There is little other catalytic, and no clinical information, about metabolism of halogenated ketamine analogs to our knowledge. It has been suggested, albeit without any accompanying data, that deschloroketamine, a black market designer drug, be more potent and longer lasting than ketamine.⁵⁰ The results of the present study do suggest that slower metabolism of deschloroketamine might mean diminished systemic clearance. This presents potential opportunities for deriving new analogs in the future with improved pharmacokinetic properties. For example, analogs with reduced metabolism may have improved oral availability and/or greater duration of effect. Avid ketamine metabolism and low bioavailability may underlie the lack of analgesia of oral ketamine.⁵¹ Conversely, since ketamine antidepressant effects have been attributed to one or more active metabolites, such as norketamine and hydroxynorketamine,^{16, 17, 25} greater metabolite formation may enhance antidepressant effects. It is not apparent how chloro- (or more generally halogen) substitution alone influences interactions between ketamine and its drug targets.³

There are recognized limitations with the various computational approaches. The Libdock program used for docking only considers halogen H-bonding/π-stacking and did not include a halogen bond scoring function. Halogen bonding is very complex with many caveats, including directionality. The anisotropic electron distribution of halogens coupled with an aromatic ring adds an additional level of complexity, partially because it is impacted by the other electron withdrawing groups found on the ring. The binding pocket of CYP2B6 is large relative to a small molecule like ketamine making the docking very challenging.

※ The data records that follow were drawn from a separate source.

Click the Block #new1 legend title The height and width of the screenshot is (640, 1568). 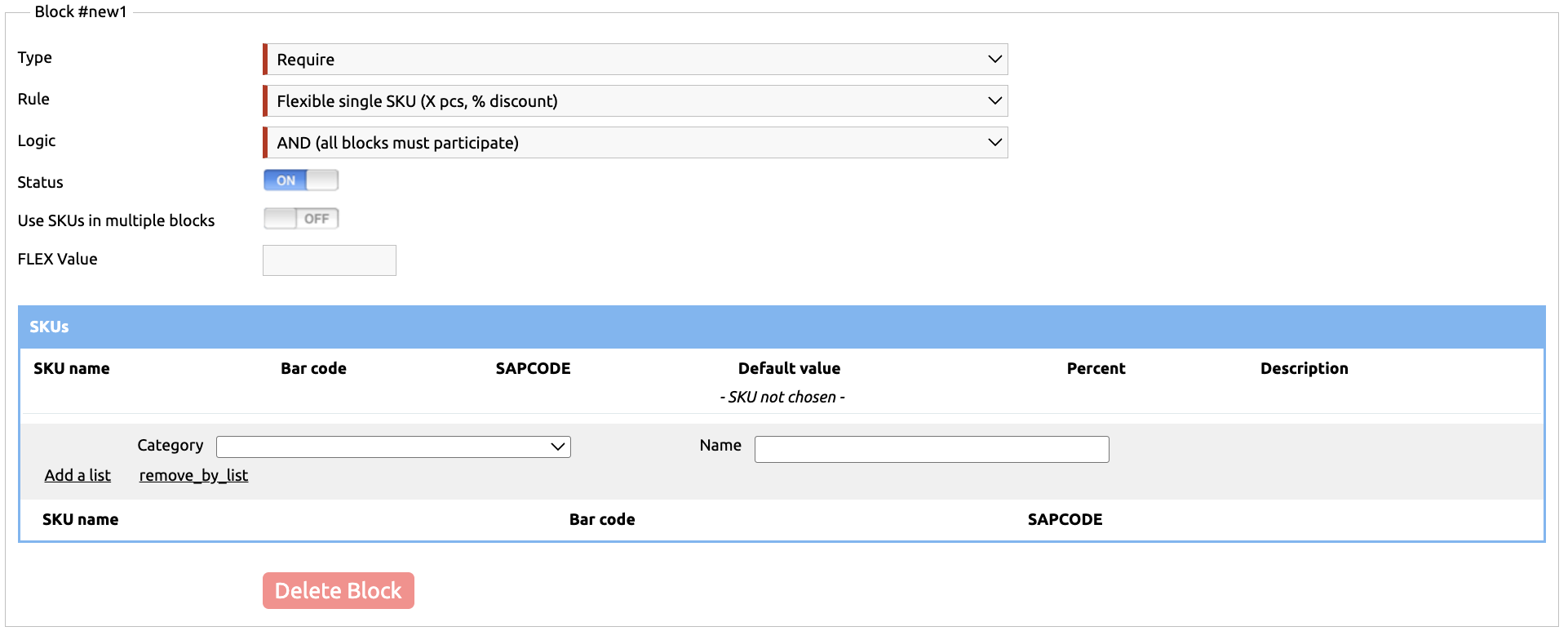click(81, 12)
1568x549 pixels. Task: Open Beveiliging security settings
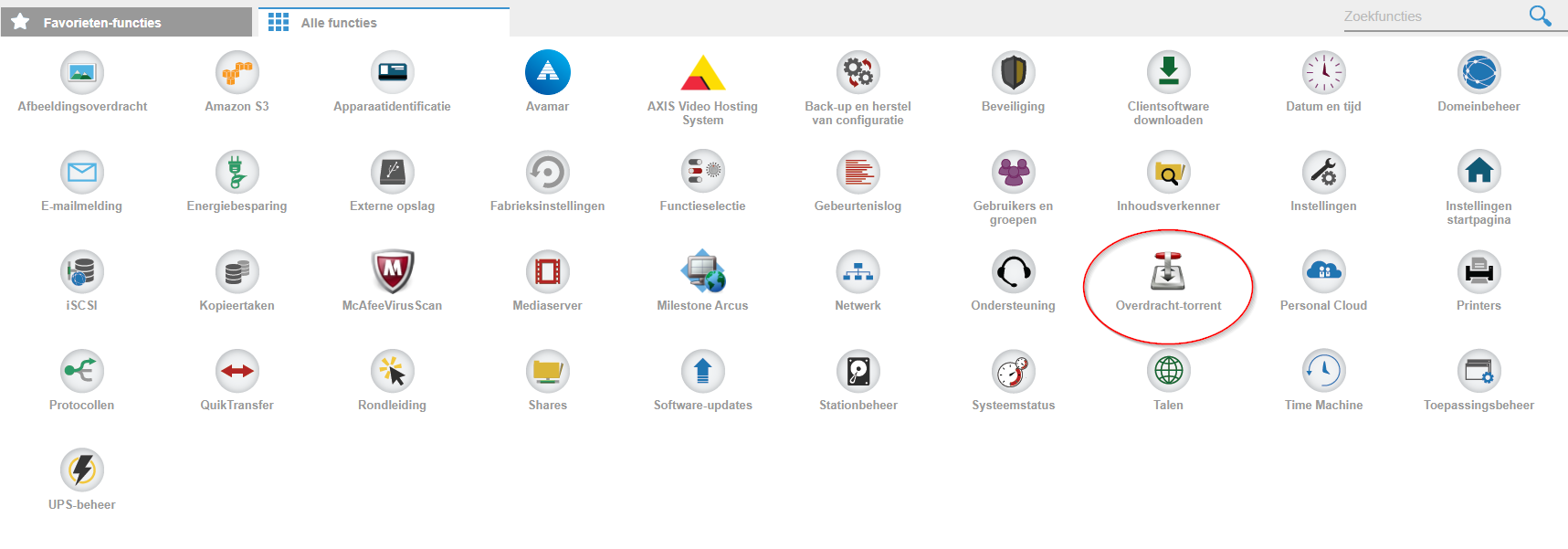coord(1014,72)
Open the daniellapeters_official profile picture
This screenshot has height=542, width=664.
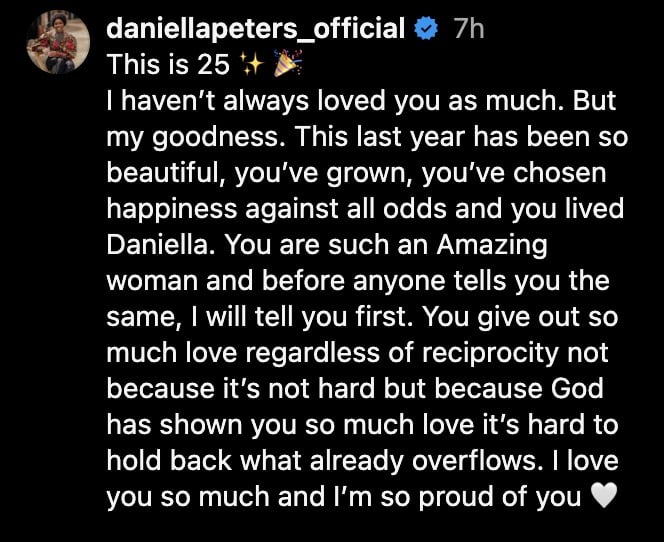click(x=58, y=42)
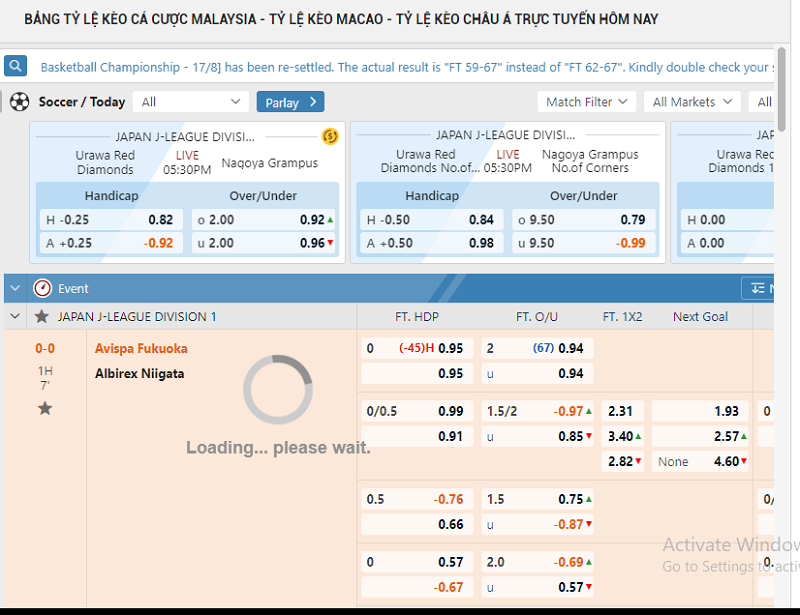Viewport: 800px width, 615px height.
Task: Open the Match Filter dropdown
Action: coord(587,102)
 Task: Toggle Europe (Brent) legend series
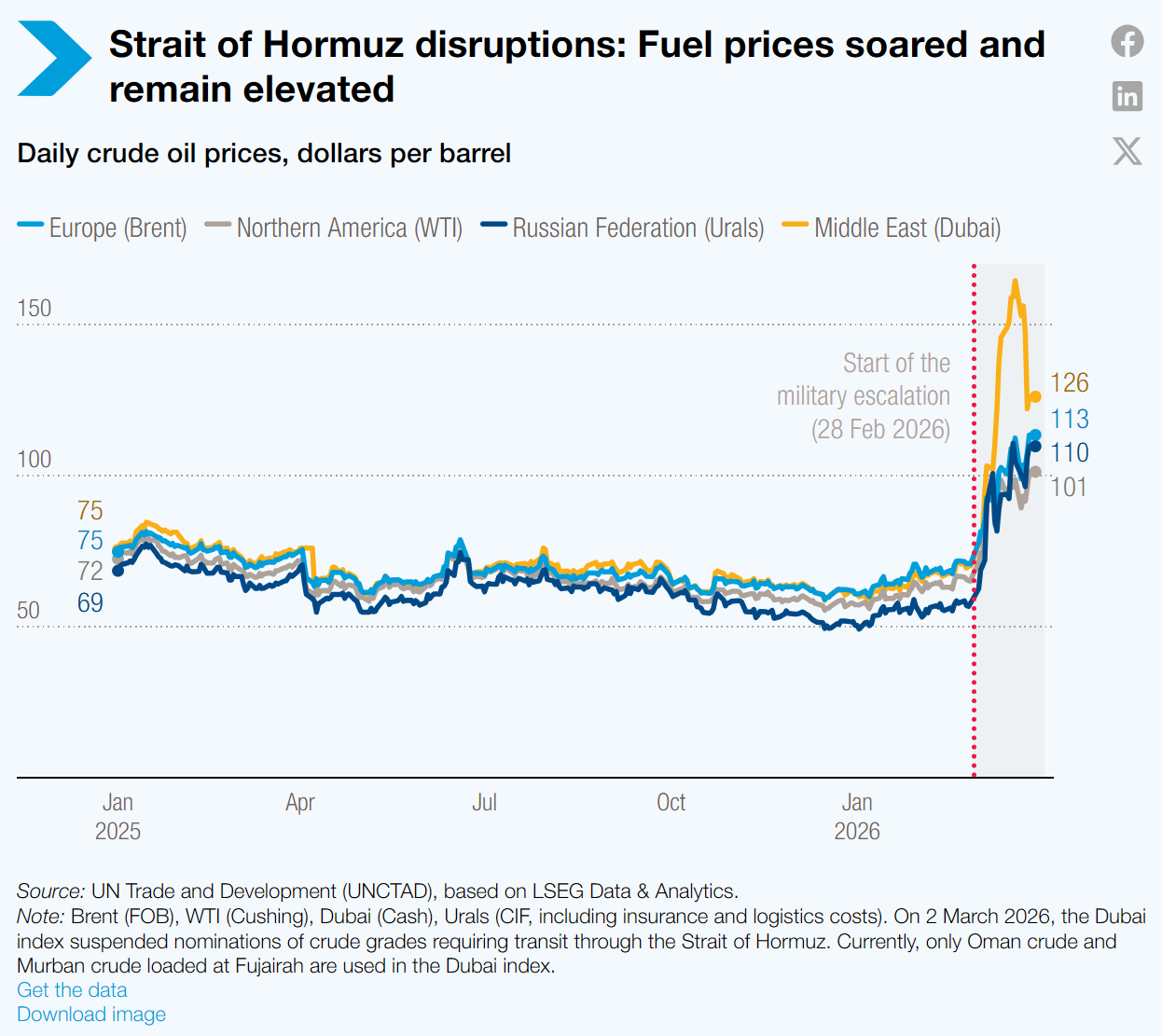pyautogui.click(x=103, y=228)
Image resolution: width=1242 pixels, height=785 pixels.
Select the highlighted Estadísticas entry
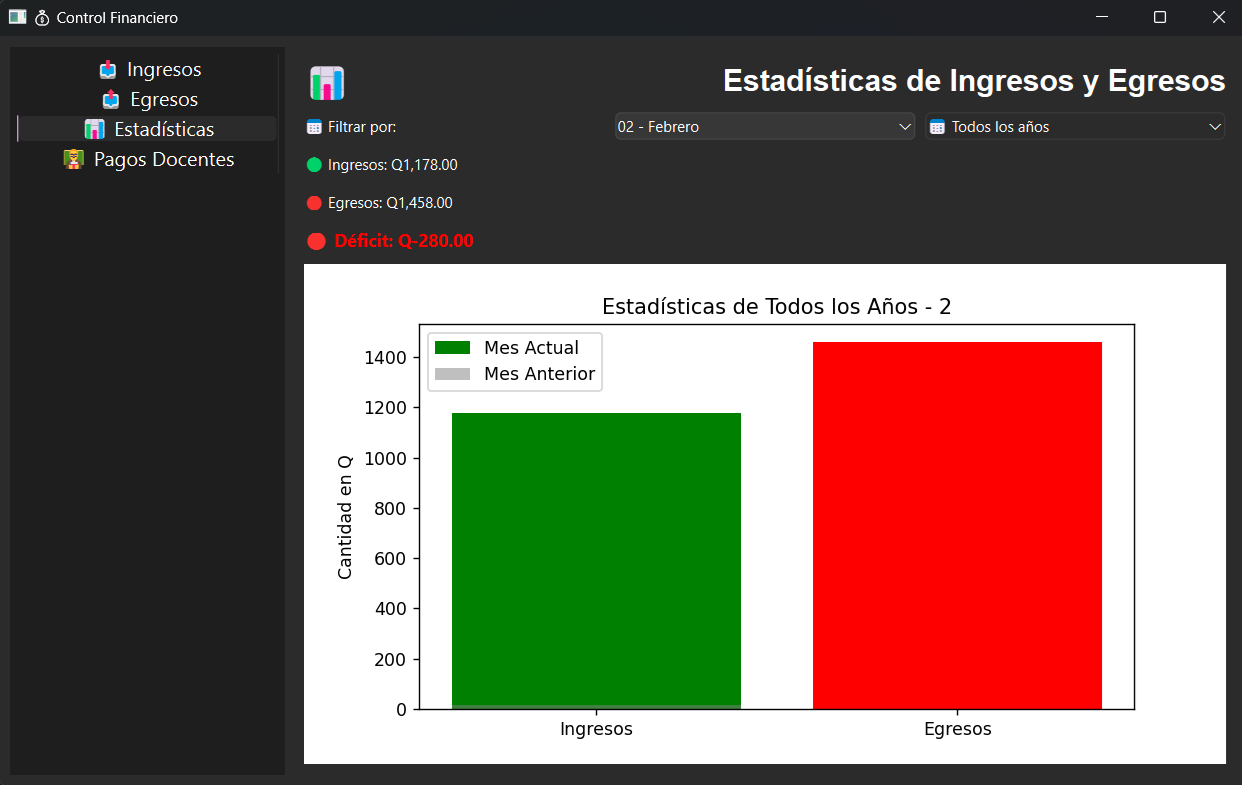pyautogui.click(x=148, y=128)
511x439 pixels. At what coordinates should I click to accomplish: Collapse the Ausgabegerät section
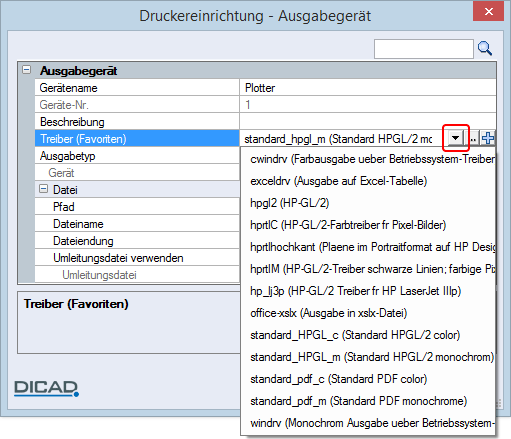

CYP2B6 metabolizes 3–10% of therapeutic drugs, but is still less well characterized than many other CYP isoforms.^{34, 52–56} Monoterpenes have also been suggested as ideal active site probes for CYP2B6.^{28, 29, 57} The present results suggest that ketamine analogs may also be very useful probes, particularly for representatives of drugs as well as environmental contaminants such as pesticides and nerve agents and mitigating the toxicity of such molecules.⁵⁸ These ketamine analogs suggest unmet needs and opportunities to better understand substrate-CYP2B6 interactions and enable reliable future computational predictions.